[Opening Record excerpts section]

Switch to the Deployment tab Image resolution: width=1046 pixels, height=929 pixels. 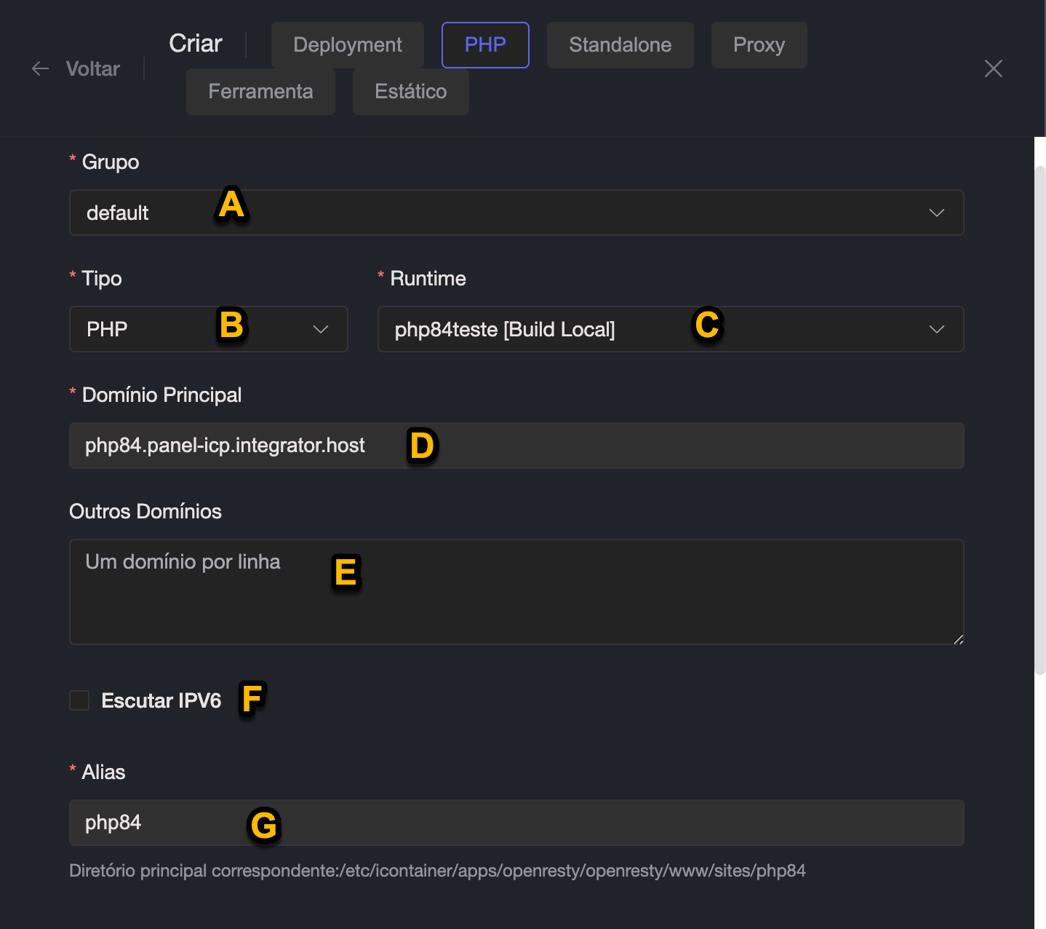click(x=347, y=45)
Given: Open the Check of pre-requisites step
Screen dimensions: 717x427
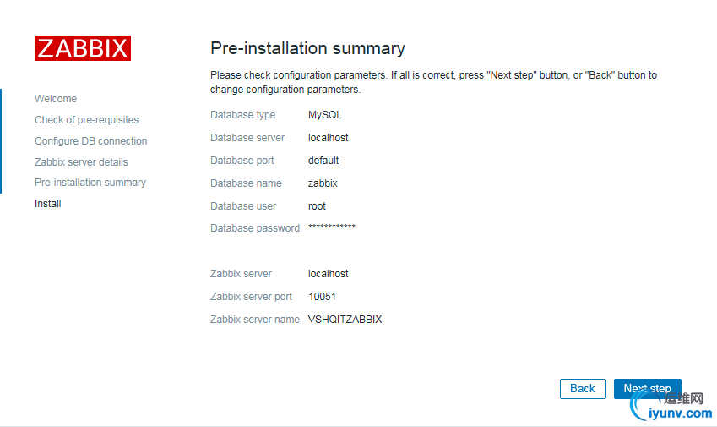Looking at the screenshot, I should (86, 120).
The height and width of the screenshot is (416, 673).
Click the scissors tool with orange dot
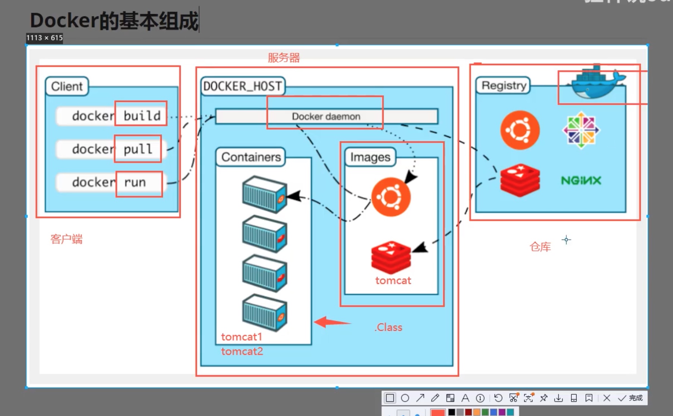(x=514, y=398)
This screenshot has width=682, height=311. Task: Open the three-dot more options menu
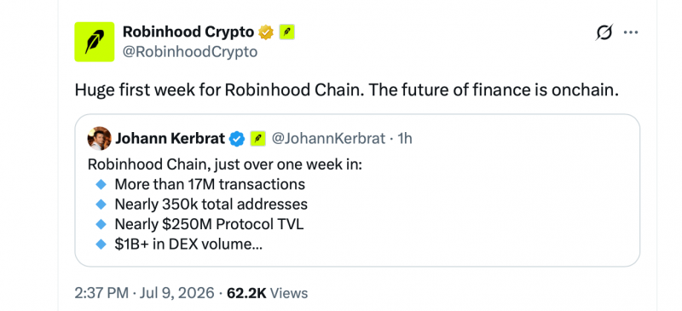click(x=631, y=32)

[Closing Record excerpts section]

Problem — The answer is the run of lines from the one with "This screenshot has" through the final line of the data, copied exactly, and nothing else; no pictures.

The completed task —
This screenshot has width=682, height=311. Task: Open the three-dot more options menu
click(x=631, y=32)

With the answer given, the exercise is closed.